这个案子里的辩护逻辑,说到底就这一个核心:张娜是自愿的。可这话搁在一个智力有障碍的女人身上,搁在一个被公公拽进卧室的女人身上,搁在一个事发后立刻回娘家报警的女人身上——这话怎么说得出口。

咱得把这话掰开了揉碎了看。

一个智力发育迟滞的人,对性行为的认知能力和正常人不一样,这是医学常识。反应迟钝、被动、不会拒绝,这恰恰是这类受害者的典型特征。可在有些人嘴里,这种“迟钝”和“被动”被硬生生解读成了“默许”和“主动”。这不叫辩护,这叫颠倒黑白。

更叫人堵心的是,这种逻辑在社会上还真有不少人信。总觉得一个智力有问题的人,说什么都不算数,做什么都不清醒,被欺负了也是“她自己愿意”。这种想法比案子本身还可怕。

王某某的家人反复强调一个点:张娜之前跟别人也有过关系。言外之意是什么?她不是第一次了,所以她不在乎。她智力有问题,所以她分不清好坏。把受害者的过往翻出来,把智力缺陷当作挡箭牌,这一套话术说白了就是——她不正常,所以她说的不算。

可一个智力有障碍的人,恰恰最需要被保护。刑法里写得很清楚,明知对方智力发育迟滞,仍然发生关系,违背妇女意志的,就是强奸。法律不看受害人“正不正常”,看的是加害人“知不知道”。

王某某2022年就带张娜去做过智力鉴定。他知道。他在明知对方智力有问题的情况下,还是把人拽进了卧室。事后再说“她主动”,这话骗谁呢。

再往深了想一步,这个案子折射出一个更普遍的问题——家庭内部的性侵,受害者往往陷入一个死胡同。

报警了,家就没了。不报警,日子没法过。张娜选择了报警,可她也再也回不去那个家了。两个女儿还在王家,她一个智力有障碍的女人,从此跟自己的孩子分开。加害者是公公,是家里的长辈,是经济来源的掌控者。受害者是儿媳,是外人,是寄人篱下的那一个。这种权力不对等的关系里,就算没有智力障碍这个因素,“拒绝”本身就已经很难了。

可有些人偏要把这种“难”说成是“愿意”。

王某某的儿子,张娜的丈夫,从头到尾站在父亲那边。他说父亲喝醉了,什么也不知道。一个丈夫,在妻子被自己父亲侵犯之后,第一反应不是问妻子怕不怕、疼不疼,而是替父亲开脱。这说明什么?说明在这个家里,张娜从来就没被当作一个完整的人来看待。

她是一个给王家生了两个孙女的工具。她是一个智力有问题的、需要被管束的“累赘”。她是公公发泄欲望的对象。但她不是一个人——一个有感受、会害怕、知道疼的人。
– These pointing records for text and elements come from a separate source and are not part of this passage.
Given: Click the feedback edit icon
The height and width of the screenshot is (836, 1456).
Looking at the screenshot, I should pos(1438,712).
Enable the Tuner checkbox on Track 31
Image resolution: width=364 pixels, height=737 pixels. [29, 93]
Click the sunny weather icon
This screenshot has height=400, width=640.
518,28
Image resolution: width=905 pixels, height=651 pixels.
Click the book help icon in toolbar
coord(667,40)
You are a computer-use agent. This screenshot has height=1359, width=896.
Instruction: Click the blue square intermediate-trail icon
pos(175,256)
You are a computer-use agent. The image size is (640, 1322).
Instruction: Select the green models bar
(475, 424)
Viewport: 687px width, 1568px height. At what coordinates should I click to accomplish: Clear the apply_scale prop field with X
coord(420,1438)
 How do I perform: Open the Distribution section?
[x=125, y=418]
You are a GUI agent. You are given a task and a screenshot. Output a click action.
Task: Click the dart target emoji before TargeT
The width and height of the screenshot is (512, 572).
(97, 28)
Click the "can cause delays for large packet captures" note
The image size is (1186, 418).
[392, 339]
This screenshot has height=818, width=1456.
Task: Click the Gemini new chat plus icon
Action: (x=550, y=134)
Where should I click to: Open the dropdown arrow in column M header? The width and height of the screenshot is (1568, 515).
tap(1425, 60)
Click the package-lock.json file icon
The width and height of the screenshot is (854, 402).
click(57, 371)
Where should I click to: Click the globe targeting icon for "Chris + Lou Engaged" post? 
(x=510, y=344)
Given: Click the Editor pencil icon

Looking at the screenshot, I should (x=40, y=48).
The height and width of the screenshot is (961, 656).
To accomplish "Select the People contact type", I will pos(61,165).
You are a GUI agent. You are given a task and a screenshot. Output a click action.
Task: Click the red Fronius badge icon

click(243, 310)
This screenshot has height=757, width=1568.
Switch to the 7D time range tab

张娜那天早上说了一句话:“不想过去。”就这四个字,把事情说得明明白白。一个智力有障碍的人,在害怕的时候,只会说最简单的话。她不会编谎话,不会设局陷害自己的公公,她只会说“不想”。可有人就是听不见。

四年刑期,法律给了张娜一个交代。可这个交代够吗?

法律判的是王某某,可毁掉的是张娜的后半辈子。一个智力有障碍的女人,离了婚,带着一身伤,回娘家住。她没有独立生活的能力,没有收入,两个女儿见不着面。这就是她反抗的代价。而那些说“她主动”的人,想过这些没有。

有时候觉得,比伤害更残忍的,是伤害之后还要被倒打一耙说“你愿意”。一个智力有障碍的女人,用她仅有的方式说了“不”,说了两次——一次是对公公,一次是对警察。法院听懂了,卷宗记下了,DNA摆在那儿了。

可有些人,就是装睡。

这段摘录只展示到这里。